Measurements: Structured interviews using the Block food frequency questionnaire were conducted on all participants and were compared over quartiles of crude nutrient intake of total and saturated fat; fiber; protein; carbohydrates; carotene; vitamins A, C, and E; and various food groups. Data were adjusted for age, Quetelet index, and caloric intake by multiple logistic regression for men and women separately.
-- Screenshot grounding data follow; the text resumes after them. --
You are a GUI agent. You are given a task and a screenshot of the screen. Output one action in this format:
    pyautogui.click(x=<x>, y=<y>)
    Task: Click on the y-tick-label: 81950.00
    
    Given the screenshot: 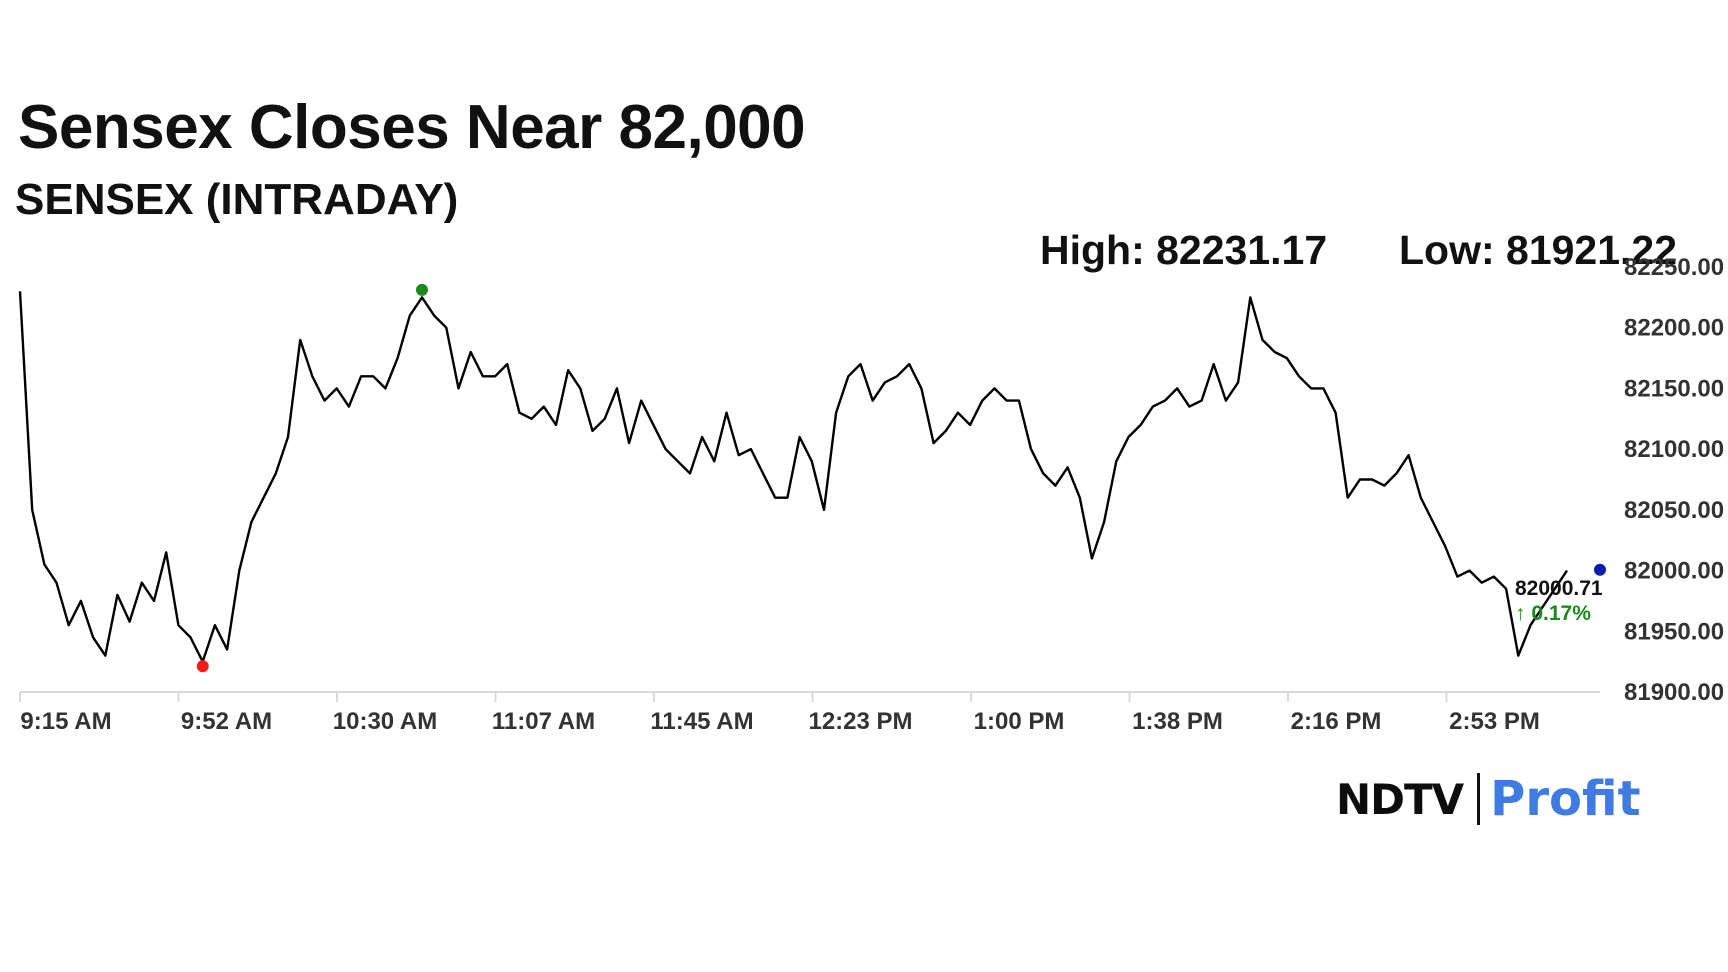 What is the action you would take?
    pyautogui.click(x=1674, y=632)
    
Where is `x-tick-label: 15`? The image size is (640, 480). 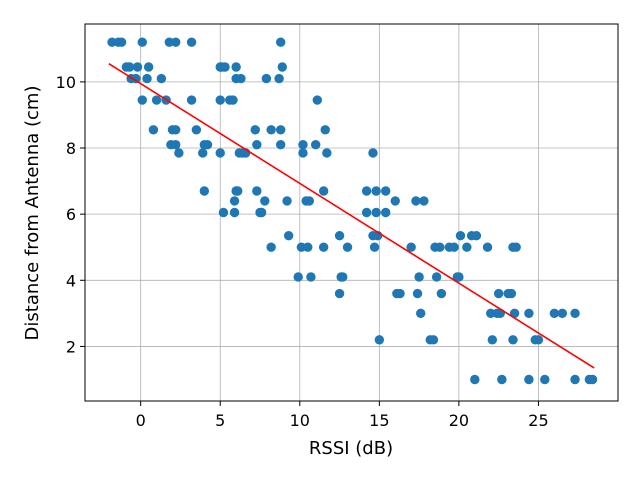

Results: For incident polyps, elevated adjusted odds ratios (high to low quartile) for women were found for saturated fat (odds ratio, 2.3; 95% CI, 0.9 to 5.8) and the ratio of red meat to chicken and fish intake (odds ratio, 1.9; CI, 1.0 to 3.6). Protective associations were observed for fish and chicken (odds ratio, 0.6; CI, 0.3 to 1.2) and vitamin A intake (odds ratio, 0.4; CI, 0.2 to 0.9). Among women, recurrent polyps showed an association with total dietary fat (odds ratio, 4.4; CI, 1.0 to 19.5), saturated fat (odds ratio, 3.8; CI, 1.0 to 14.9; P = 0.15 for the trend), and total fiber (odds ratio, 0.2; CI, 0.1 to 0.5; P = 0.01) and a borderline association with carbohydrates (odds ratio, 0.3; CI, 0.1 to 1.3; P = 0.10). No consistent relations were observed for men, although increased caloric intake increased the risk for incidence and recurrence in both men and women.

Conclusions: These findings are consistent with previously described relations between diet and the incidence of colon cancer and suggest that, at least in women, dietary modification may be warranted in patients diagnosed with polyps.